BUSINESS failures in the North West have risen by almost a quarter so far this year, figures out today reveal.

More than 1,200 liquidations and bankruptcies have been recorded in the first quarter of 1999, up by 23 per cent on the same period last year.

Companies failures increased by 27.8 per cent and personal bankruptcies by 18.4 per cent. Nationally, business failures jumped by more than a fifth in the first three months of the year as the economic slowdown took its toll on industry, according to the figures published by credit information company Dun & Bradstreet.

The total of 11,093 is up from 9,185 in the same three months in 1998 - an increase of 21 per cent.

The worst-hit region was the East Midlands, where business failures increased by 62 per cent.
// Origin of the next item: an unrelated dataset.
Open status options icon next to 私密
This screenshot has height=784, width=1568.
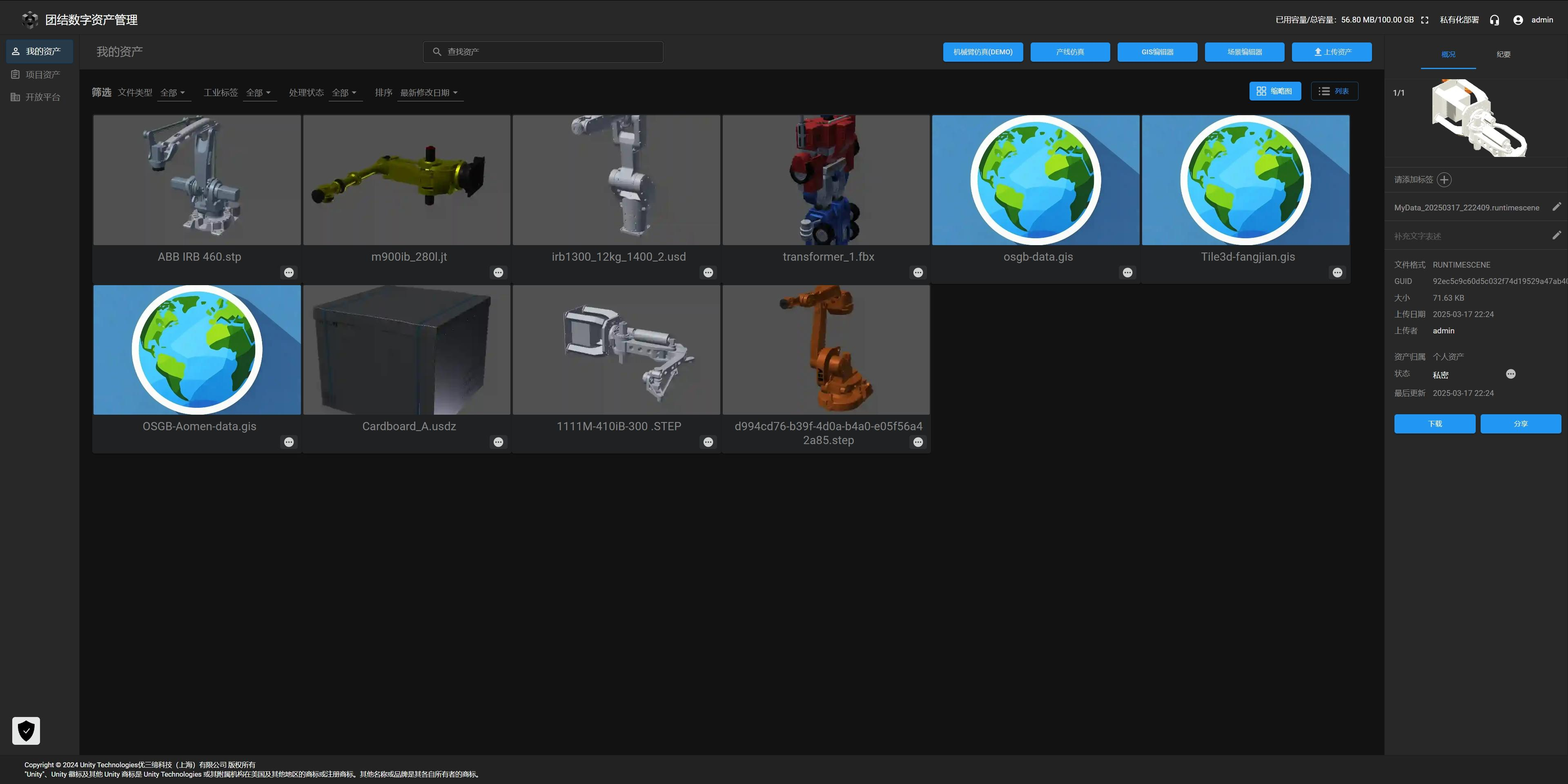pyautogui.click(x=1510, y=374)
Wales and the South West saw business failures increase by more than 40 per cent and the West Midlands by 37 per cent.

Philip Mellor, senior analyst at Dun & Bradstreet, said: "The sudden increase in failures is a reflection of the slowdown in the economy and is a cause for concern." But Mr Mellor added the failure rate was still much lower than at the height of the last recession.

In the last three months of 1992, more than 16,000 businesses failed.

Dun & Bradstreet's figures include both bankruptcies, when a company collapses unable to pay its bills, and liquidations, when a company stops trading and its assets are sold off.

The number of business failures in the first quarter of 1999 increased in every region of the UK except London, where failures fell by around 10 per cent.

And small businesses across the UK bore the brunt of the bankruptcy wave.

Failures among larger companies increased by 10 per cent while small business' bankruptcies jumped by 32 per cent.